2) Erlaubtes Risiko: Ein erlaubtes Risiko bzw. sozialadäquates Verhalten ist dann gegeben, wenn zwar eine Gefahr geschaffen wird, diese aber von der Rechtsordnung hingenommen wird, um ein gedeihliches menschliches Zusammenleben überhaupt erst möglich zu machen. So ist zwar das Überreden zur Benutzung eines Flugzeuges eine Risikoschaffung (es könnte abstürzen), aber dennoch sozialadäquat und daher keine Schaffung einer rechtlich missbilligten Gefahr.
3) Risikoverminderung: An der rechtlich missbilligten Gefahr fehlt es außerdem, wenn ein drohender schwerer Erfolg abgeschwächt oder zeitlich hinausgezögert wird, ohne dass der Täter zur Erreichung dieses Zieles eine neue andersartige Gefahr schafft.
Die nachfolgenden Fallgruppen sind Beispiele für fehlende Gefahrverwirklichung:
1) Atypischer Kausalverlauf: Auch wenn der Täter eine rechtlich missbilligte Gefahr geschaffen hat, ist ihm der Erfolg nicht objektiv zuzurechnen, wenn sich daraus eine gänzlich unvorhersehbare, atypische Schadenslage entwickelt hat oder der Geschehensablauf so sehr außerhalb der Lebenserfahrung lag, dass er damit nicht zu rechnen brauchte. Aber vorsicht: Der Tod eines Verletzungen durch Unfall in einem Rettungsfahrzeug oder durch Fehlbehandlung eines Arztes liegt nicht außerhalb der normalen Lebenserfahrung und ist daher in der Regel objektiv zurechenbar.

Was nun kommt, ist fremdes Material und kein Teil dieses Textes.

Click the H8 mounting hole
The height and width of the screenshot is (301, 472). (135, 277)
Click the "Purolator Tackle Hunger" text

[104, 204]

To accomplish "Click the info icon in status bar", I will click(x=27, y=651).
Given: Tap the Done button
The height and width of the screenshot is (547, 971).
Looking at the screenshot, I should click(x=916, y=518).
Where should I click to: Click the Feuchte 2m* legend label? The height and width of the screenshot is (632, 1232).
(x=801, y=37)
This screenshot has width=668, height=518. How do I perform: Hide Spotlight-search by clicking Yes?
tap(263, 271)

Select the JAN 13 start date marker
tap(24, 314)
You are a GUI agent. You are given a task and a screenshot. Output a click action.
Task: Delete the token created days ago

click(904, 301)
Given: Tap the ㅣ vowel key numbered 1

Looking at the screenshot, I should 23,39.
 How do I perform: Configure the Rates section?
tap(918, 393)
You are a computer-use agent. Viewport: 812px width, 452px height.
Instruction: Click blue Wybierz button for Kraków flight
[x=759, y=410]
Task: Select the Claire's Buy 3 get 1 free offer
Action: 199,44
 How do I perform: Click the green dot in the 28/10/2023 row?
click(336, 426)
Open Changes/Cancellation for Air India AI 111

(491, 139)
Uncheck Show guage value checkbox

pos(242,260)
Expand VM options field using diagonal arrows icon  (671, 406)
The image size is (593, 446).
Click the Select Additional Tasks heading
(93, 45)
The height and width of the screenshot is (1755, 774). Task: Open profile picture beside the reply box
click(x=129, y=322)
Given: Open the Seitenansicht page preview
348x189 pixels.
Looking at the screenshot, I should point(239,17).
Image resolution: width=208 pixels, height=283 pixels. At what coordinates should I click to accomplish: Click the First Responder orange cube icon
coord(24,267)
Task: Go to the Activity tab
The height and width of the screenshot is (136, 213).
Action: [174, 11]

2) Schutzzweck der Norm: An der Gefahrverwirklichung fehlt es außerdem, wenn sich im konkreten Erfolg nicht diejenige rechtlich missbilligte Gefahr verwirklicht hat, deren Eintritt nach dem Schutzzweck der Norm vermieden werden sollte.
3) Eigenverantwortliche Selbstgefährdung: Wer bei einem anderen eine eigenverantwortlich gewollte und verwirklichte Selbstgefährdung vorsätzlich oder fahrlässig veranlasst oder fördert, macht sich grundsätzlich nicht strafbar, wenn sich das mit der Selbstgefährdung eingegangene Risiko realisiert. Voraussetzung dafür ist jedoch, dass nicht der Veranlassende die Situation kraft überlegenem Wissens besser einschätzen konnte. Achtung: provozierte Fluchtbewegungen sind grundsätzlich keine eigenverantwortliche Selbstgefährdung des Fliehenden!
4) Dazwischentreten eines Dritten: Knüpft ein Dritter an die gefährliche Handlung an, schafft aber dadurch eine komplett neue Gefahr und damit einen Erfolg, der nicht mehr im Wertungszusammenhang mit der Ersthandlung steht, fehlt es ebenfalls an der Gefahrverwirklichung.
5) Rechtmäßiges Alternativverhalten: Ebenso ist der Erfolg nicht zurechenbar, wenn er in seiner konkreten Form auch bei rechtmäßigem Verhalten des Täters eingetreten wäre. Bei Fahrlässigkeitsdelikten spricht man in diesem Zusammenhang vom Fehlen des Pflichtwidrigkeitszusammenhanges.